* _WHAT THIS TASK INVOLVES_
When you reach the line that contains "Given: Toggle the browser side panel icon", please begin copying, and carry on exactly to the last line of the material, leaving out every picture.

* _AVAILABLE DATA_

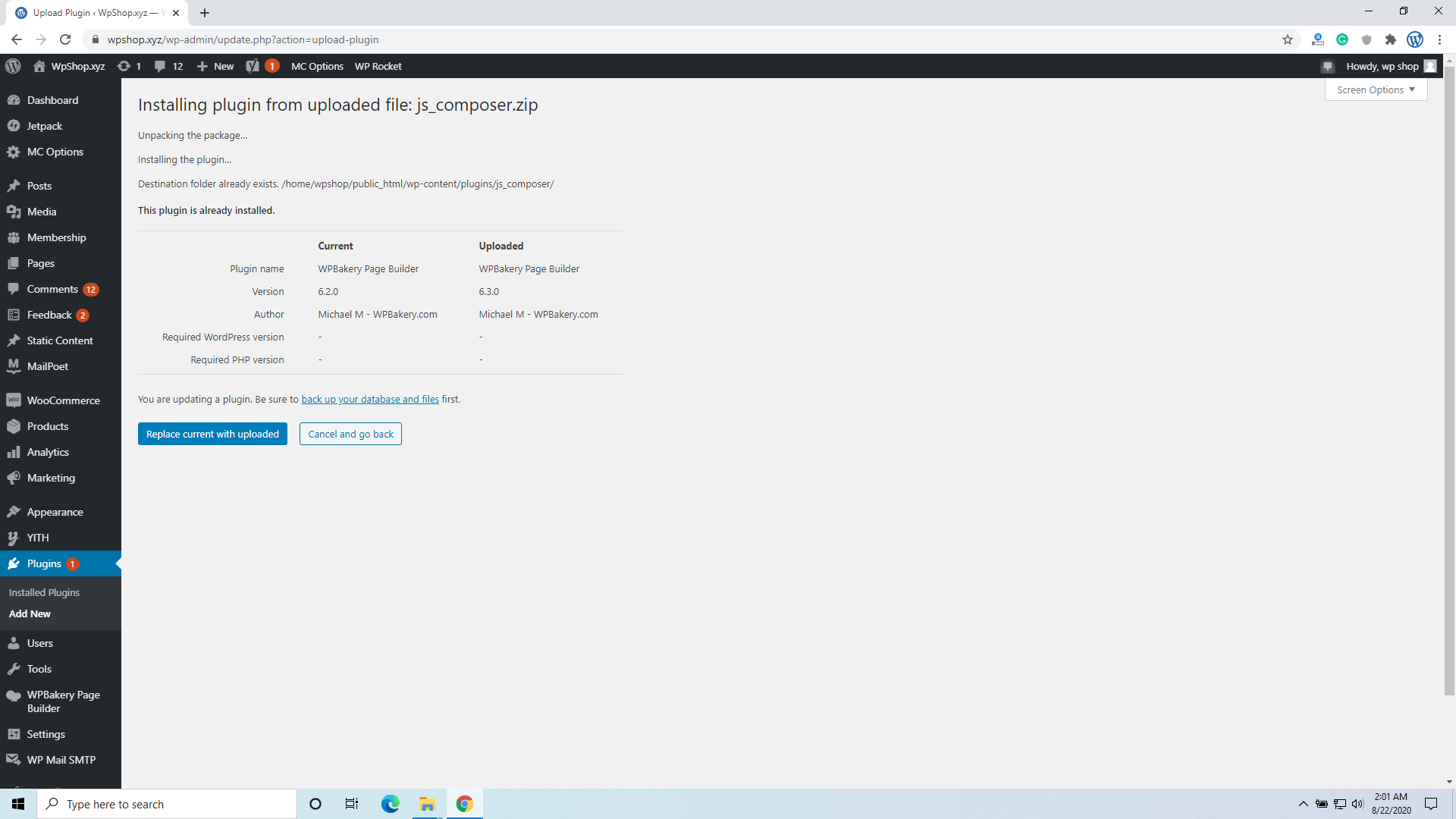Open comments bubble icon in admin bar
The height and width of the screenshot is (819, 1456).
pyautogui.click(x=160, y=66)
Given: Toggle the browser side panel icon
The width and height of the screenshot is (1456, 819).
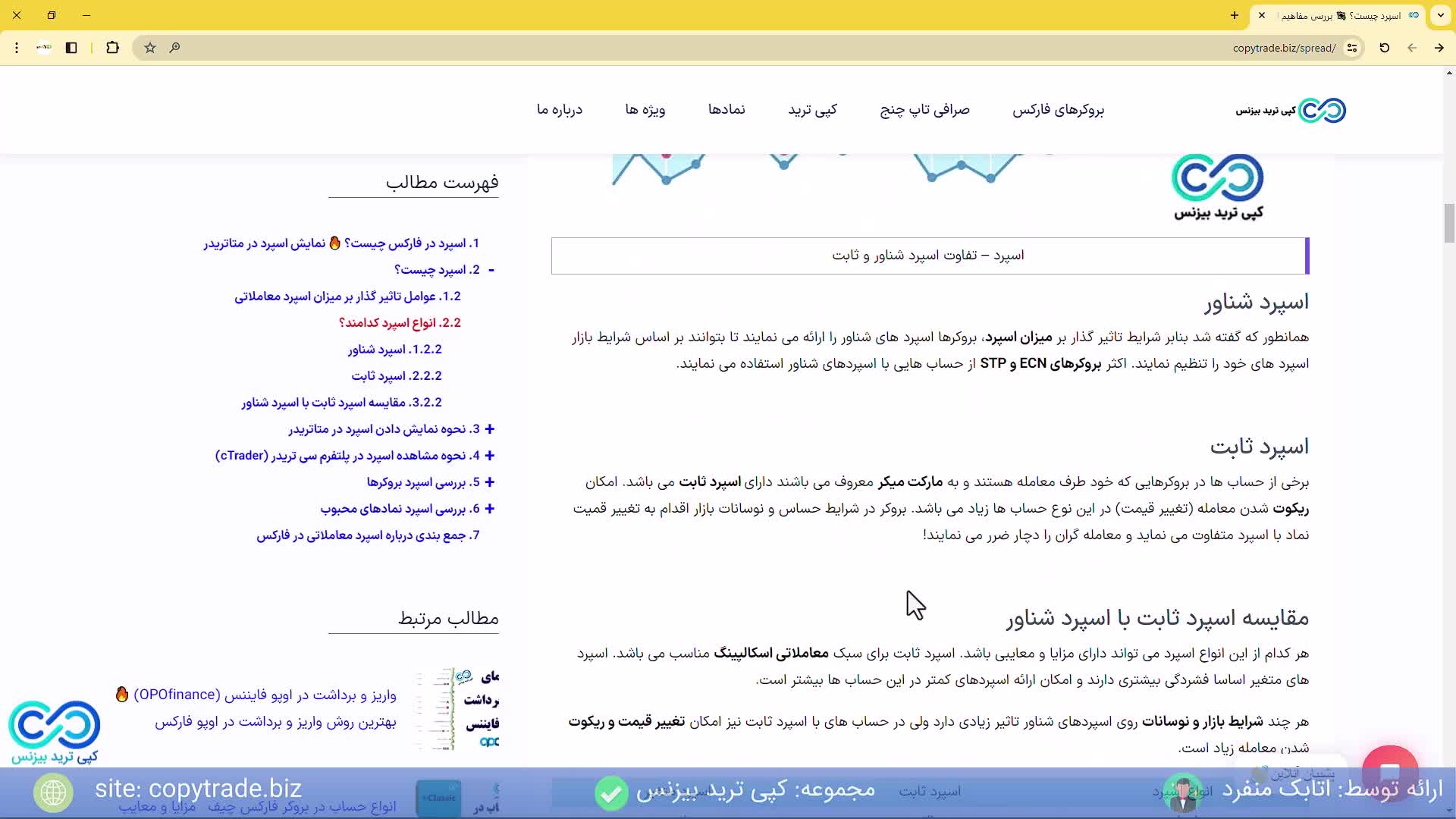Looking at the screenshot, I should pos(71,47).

* _EXERCISE RESPONSE_
Given: Toggle the browser side panel icon
The width and height of the screenshot is (1456, 819).
Looking at the screenshot, I should pos(71,47).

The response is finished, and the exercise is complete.